Temis the Vorta wrote:
And even if CBS ascribes to the glut theory of Star Trek (has anyone ever officially said they believe that?), the glut has long since dissapated away. It's more of a starvation situation now.
What rock are you living under? I have access to seven-hundred hours of Trek at my fingertips.
If there is a new live-action Trek, my money is that it'll be on CBS. Trek has proven time and again that a wide range of age groups watch it. Why eliminate potential viewers by turning Trek into something it's not?
I'm living under the I-want-to-watch-something-NEW rock that I've always live under.
I do have TOS and DS9 queued up on Netflix streaming right now, as well as Lost
. But I can't motivate myself to watch any of them yet, because I have an extremely strong preference for new stuff and only rarely will rewarch anything I've already seen. After the first time, 90% of the fun is gone.
Shows are not made for "all age groups." They are made for the groups that ads are sold for, usually the 18-49 demo.

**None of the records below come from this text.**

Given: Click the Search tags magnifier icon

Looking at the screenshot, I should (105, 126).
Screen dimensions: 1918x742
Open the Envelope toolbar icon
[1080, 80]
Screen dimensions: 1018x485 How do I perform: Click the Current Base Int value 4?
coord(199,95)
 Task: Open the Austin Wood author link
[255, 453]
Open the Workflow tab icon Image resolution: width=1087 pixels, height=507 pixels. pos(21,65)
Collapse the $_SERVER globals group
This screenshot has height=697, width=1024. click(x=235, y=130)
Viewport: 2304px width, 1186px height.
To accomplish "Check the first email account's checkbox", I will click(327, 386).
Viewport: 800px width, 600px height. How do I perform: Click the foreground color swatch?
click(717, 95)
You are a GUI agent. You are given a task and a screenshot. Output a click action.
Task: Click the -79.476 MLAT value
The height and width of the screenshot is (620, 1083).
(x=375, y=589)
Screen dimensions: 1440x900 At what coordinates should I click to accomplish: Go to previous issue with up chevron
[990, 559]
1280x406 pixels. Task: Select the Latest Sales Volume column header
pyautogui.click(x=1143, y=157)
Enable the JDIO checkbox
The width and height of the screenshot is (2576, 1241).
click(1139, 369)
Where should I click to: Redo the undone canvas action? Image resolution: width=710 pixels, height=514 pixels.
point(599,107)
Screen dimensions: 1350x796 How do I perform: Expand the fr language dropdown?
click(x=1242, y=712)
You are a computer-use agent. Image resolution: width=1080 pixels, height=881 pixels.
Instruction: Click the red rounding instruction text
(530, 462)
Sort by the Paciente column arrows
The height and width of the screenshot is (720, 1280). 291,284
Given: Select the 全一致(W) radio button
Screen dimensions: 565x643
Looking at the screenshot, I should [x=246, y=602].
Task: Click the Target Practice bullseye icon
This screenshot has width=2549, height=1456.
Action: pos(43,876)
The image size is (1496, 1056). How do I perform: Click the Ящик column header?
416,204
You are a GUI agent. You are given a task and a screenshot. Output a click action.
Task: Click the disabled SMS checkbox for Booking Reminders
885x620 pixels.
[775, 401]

The trend in TV is to be even more targetted, and networks will always prefer to program for their own audience, since they are by far the easiest to market new shows to.
CBS doesn't make anything close to a full range of show types. Look at what the other networks are developing and compare it to CBS. CBS has the most boring-ass development of any network, nothing but cop shows and sitcoms. NBC may fall on its face all the time, but at least its willing to branch out occasionally with something like Smash
. Even Revolution
would be too out there for CBS.
Add to that the much higher standards CBS has for success. Any show that gets much under 10m audience is a failure on CBS, but a hit on NBC. With ENT getting 3-4m or so, even if it were 3x as popular, it would still be skating on thin ice on CBS. What is the point of reviving the franchise just to put it someplace where it probably can't survive regardless of how good it is?
The last thing we need is another failure on TV. I want a new show to be given the most favorable environment possible. CBS is poison. But 3-4m on cable could be a perfectly comfortable level of success. Netflix's expectations are hard to judge since they've just started doing original content but it's probably similar to other subscription based services.
If NBC or FOX held the rights to Star Trek
, I'd leave open some hope of a return to broadcast. NBC is desperate for anything and FOX has a young male demo skew that is right for the franchise. But CBS couldn't be more wrong.